→ **PASSAGE PROVIDED**
3. Conclusions and implications
The epidemiological paths of HIV infection and AIDS characteristics as a recent and transmissible and lethal disease, the possibility of being transmitted by asymptomatic indiviuals during HIVs long incubation period and its reduced infectiousness level, controlled by changeable behaviors, make the virus primary prevention a great challenge for all professionals involved in Health Education. The number of elementary schools with HIV positive students and with students who live day by day with patients infected with HIV/AIDS or with someone who knows those patients will, unfortunately, increase. These students often know, but do not apply the basic individual and collective hygiene rules which allow them now, and in the future, to avoid running the risk of being infected with HIV or other pathogenic agents.
Risk reducing programs concerning HIV infection, based on a model whose main guide-lines consist of a cross-sectional approach of the health issues related to AIDS included in the curriculum of Sciences, the active participation of students as a methodological strategy (making use, mainly, of practical work) and the use of the Social Cognitive Learning Theory as a psychosocial model for a change in behavior, seem to be quite interesting and effective in what concerns interventions in compulsory education.
Teachers lack training in that area since Health Education teacher training in Portugal usually consists of three to four days updating courses, short modules included in curricular subjects in in-service training (except for some Schools of Education and Universities that teach Health Education) or support texts, information pamphlets or the participation in meetings on scientific issues, during pre-service training. In this country, the appearance of in-service training courses and post-graduation in Health Education is quite new.

→ **ACTIVITIES**
**A)** Answer these questions from the passage on HIV prevention in schools:
(i) Which theory is named as the psychosocial model for a change in behavior?
(ii) How long do the updating courses that usually make up Health Education teacher training in Portugal last?
(iii) What is described as quite new in Portugal?
**B)** Render this sentence from the passage on HIV prevention in schools in Spanish: "In this country, the appearance of in-service training courses and post-graduation in Health Education is quite new."
**C)** Resume the passage on HIV prevention in schools, picking up right after its final sentence.

Saved data entries
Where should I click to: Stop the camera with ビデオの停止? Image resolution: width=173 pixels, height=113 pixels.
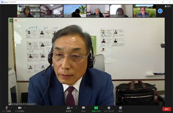19,109
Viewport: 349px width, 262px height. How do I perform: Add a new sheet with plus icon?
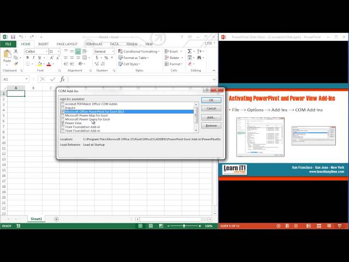pos(56,219)
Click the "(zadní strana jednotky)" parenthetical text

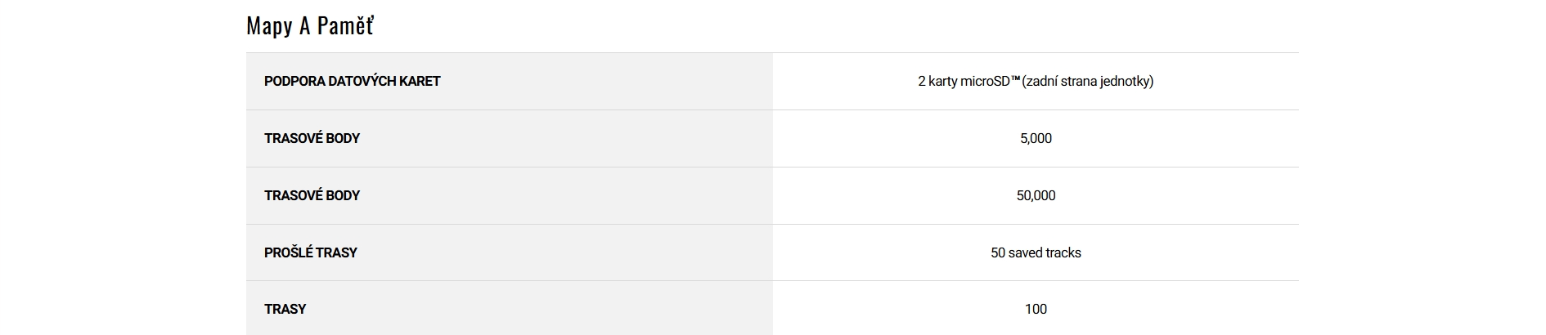pos(1088,82)
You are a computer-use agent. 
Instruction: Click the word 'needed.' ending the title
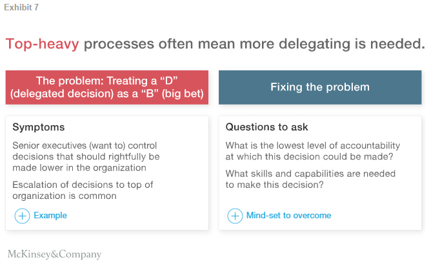click(x=399, y=44)
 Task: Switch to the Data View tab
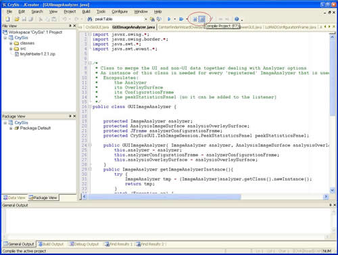14,198
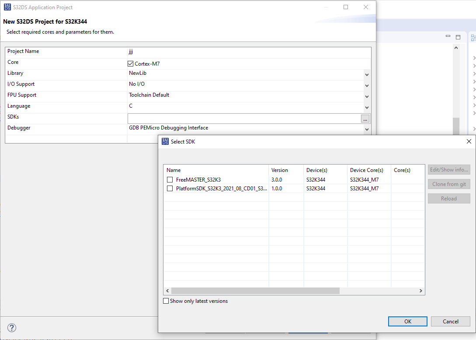Expand a collapsed item in the right side panel
This screenshot has height=340, width=476.
point(474,57)
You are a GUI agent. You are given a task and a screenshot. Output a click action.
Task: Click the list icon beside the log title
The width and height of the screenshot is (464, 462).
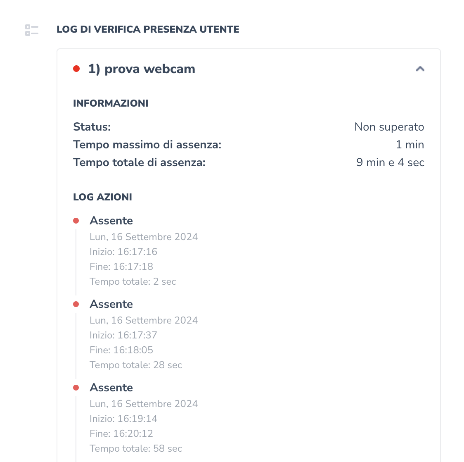[32, 30]
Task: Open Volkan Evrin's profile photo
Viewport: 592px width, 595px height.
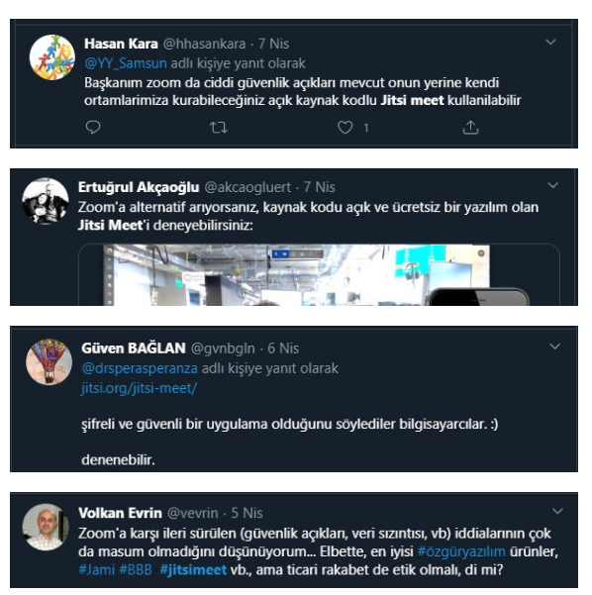Action: 46,527
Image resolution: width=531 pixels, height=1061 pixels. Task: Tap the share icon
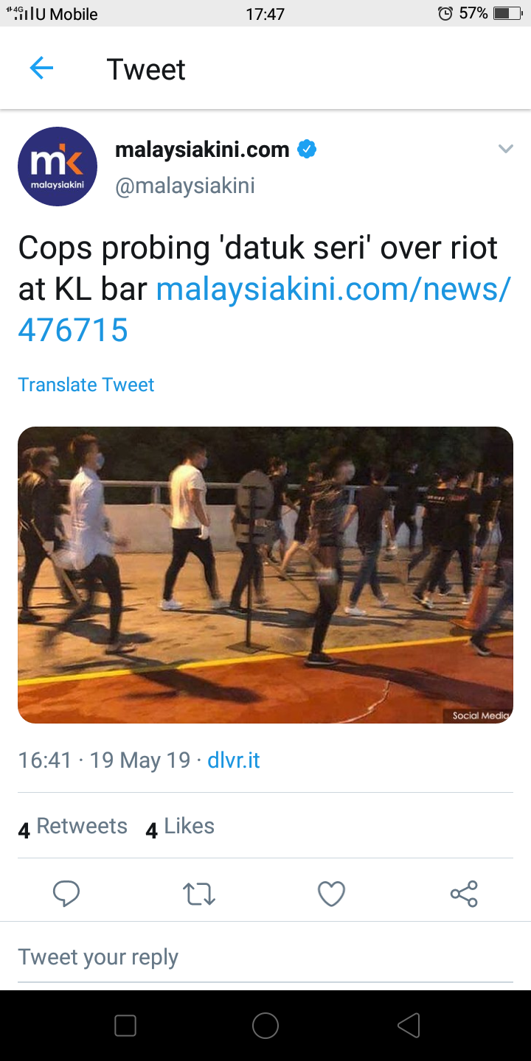pos(464,894)
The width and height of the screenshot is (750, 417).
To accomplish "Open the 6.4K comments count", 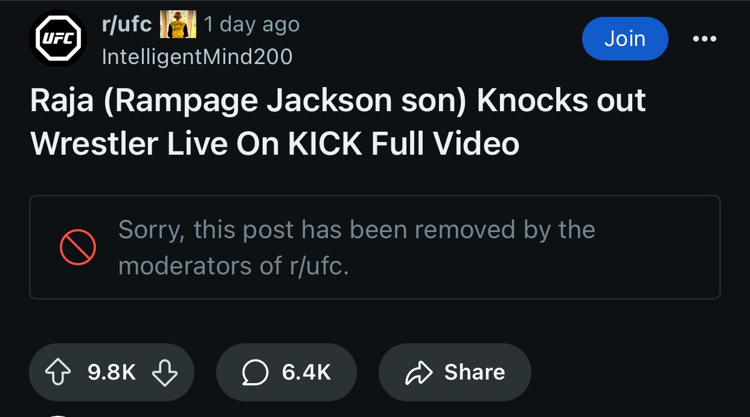I will pos(306,372).
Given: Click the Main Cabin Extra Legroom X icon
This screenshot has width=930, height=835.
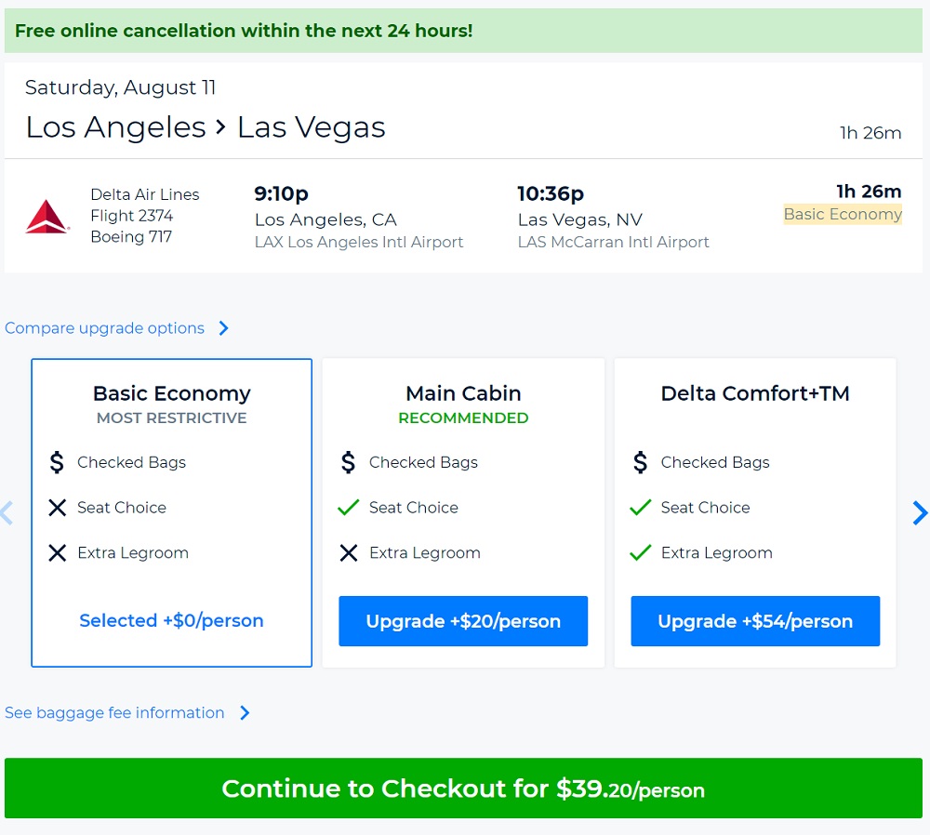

→ **ANSWERS FOR THIS EXERCISE**
**A)**
(i) The Social Cognitive Learning Theory.
(ii) Three to four days.
(iii) The appearance of in-service training courses and post-graduation in Health Education.

**B)** En este país, la aparición de cursos de formación continua y de posgrado en Educación para la Salud es bastante reciente.

**C)**
Therefore, this research aims to reduce some existing difficulties and/or needs of both researchers and, mainly, teachers who are trying to implement projects related to primary prevention of HIV/AIDS infection in the educational community, before students leave compulsory education, namely (Vilaça, 1999): (1). the acquisition and elaboration of properly tested and evaluated didactic material, for the organization of projects in elementary school; (2). the elaboration of educational projects adjusted to the specific reality of each school, with a theoretical corpus of references that allows us to evaluate the level of achievement of the intended goals; (3). the validation of evaluation instruments that may allow us to analyze the efficacy level of the projects which have been developed; and (4). teachers in pre-service and in-service training in order to develop skills for the elaboration and implementation of projects concerning primary prevention of HIV/AIDS infection, adjusted to the different education realities.
FOOTNOTES
1. This research was partially supported by Instituto de Inovação Educacional (P nº 88/99- Primary Prevention of HIV/AIDS in School Community: A Leading Intervention Program in Compulsory Education) and Programa FOCO, medida 2.